Data extract:
━━━━━━━━━━━━━━━━

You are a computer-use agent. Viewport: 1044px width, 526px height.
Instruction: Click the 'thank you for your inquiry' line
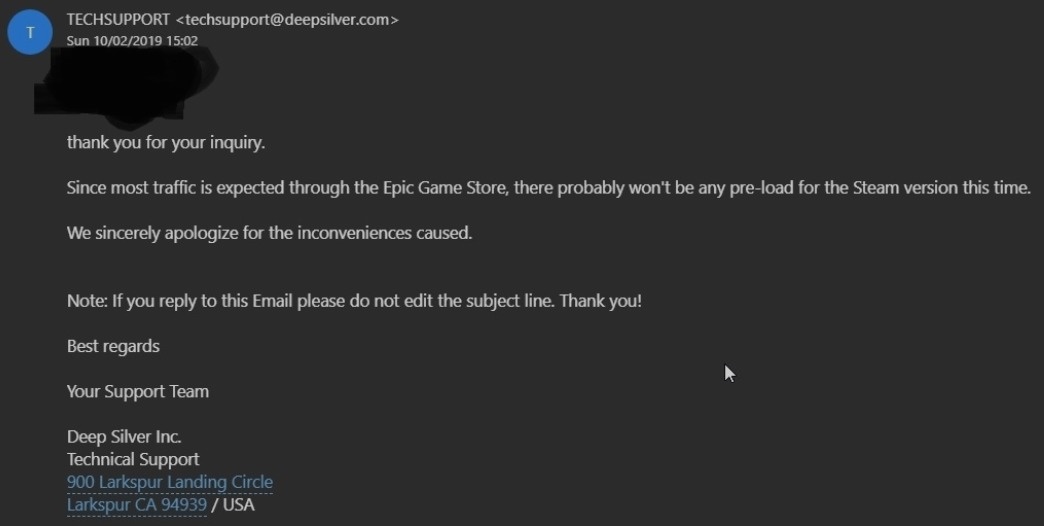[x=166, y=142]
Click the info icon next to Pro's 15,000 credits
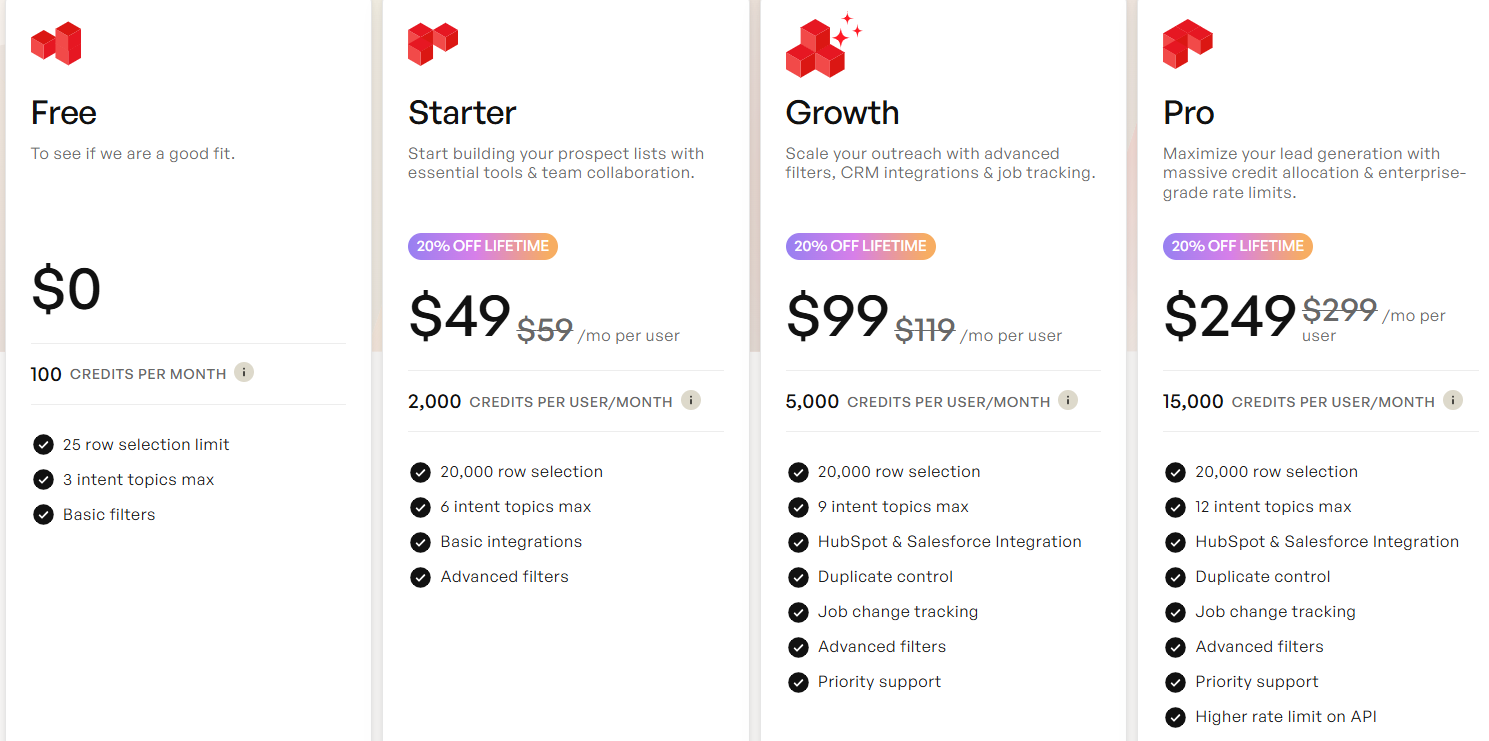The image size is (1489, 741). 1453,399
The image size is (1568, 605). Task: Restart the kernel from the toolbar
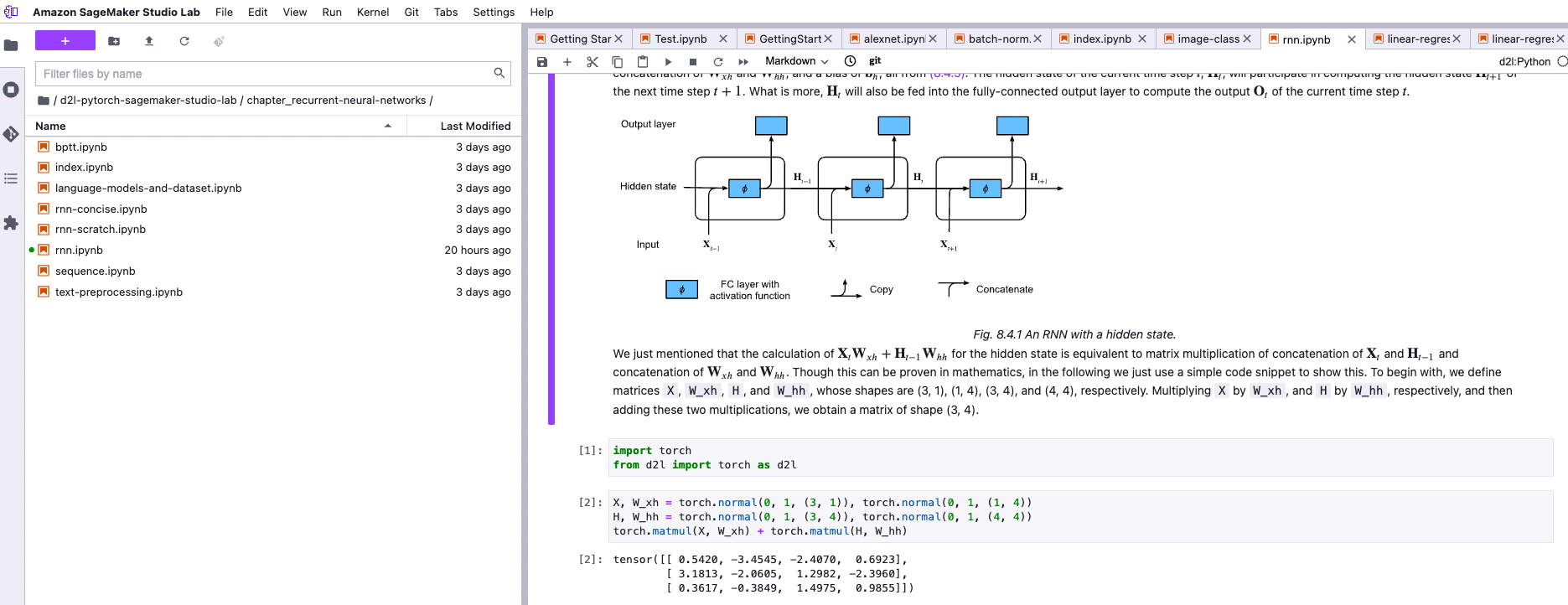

━━━━━━━━━━━━━━━━

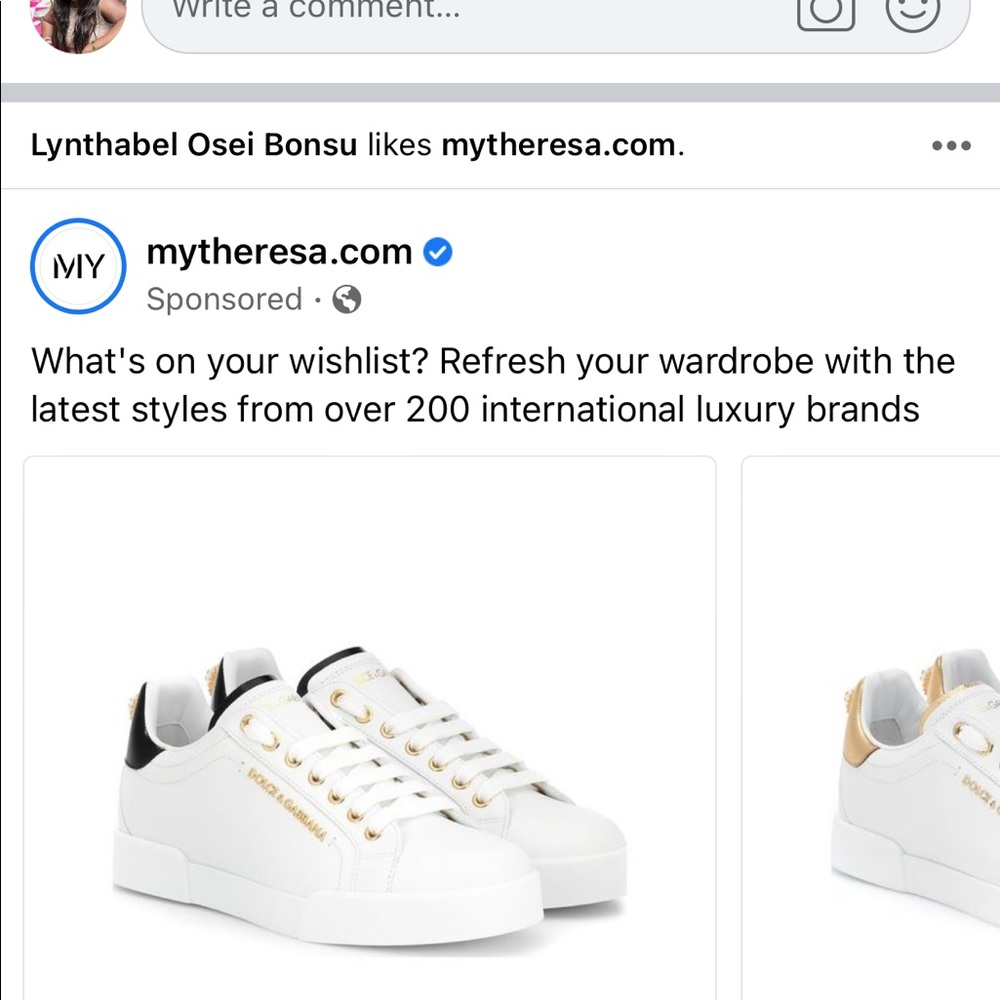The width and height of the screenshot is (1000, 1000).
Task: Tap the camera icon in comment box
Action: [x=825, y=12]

━━━━━━━━━━━━━━━━

Assignment:
Each line from the one that contains "You are a computer-use" down to the one that contains "The image size is (1568, 605)." is to be returned exactly as it stands above, both ends included, with pictures removed.

Result of this task:
You are a computer-use agent. Viewport: 1044px width, 526px height.
Instruction: Click the 'thank you for your inquiry' line
[x=166, y=142]
Click the info icon next to Pro's 15,000 credits
The image size is (1489, 741). 1453,399
The image size is (1568, 605). Task: Restart the kernel from the toolbar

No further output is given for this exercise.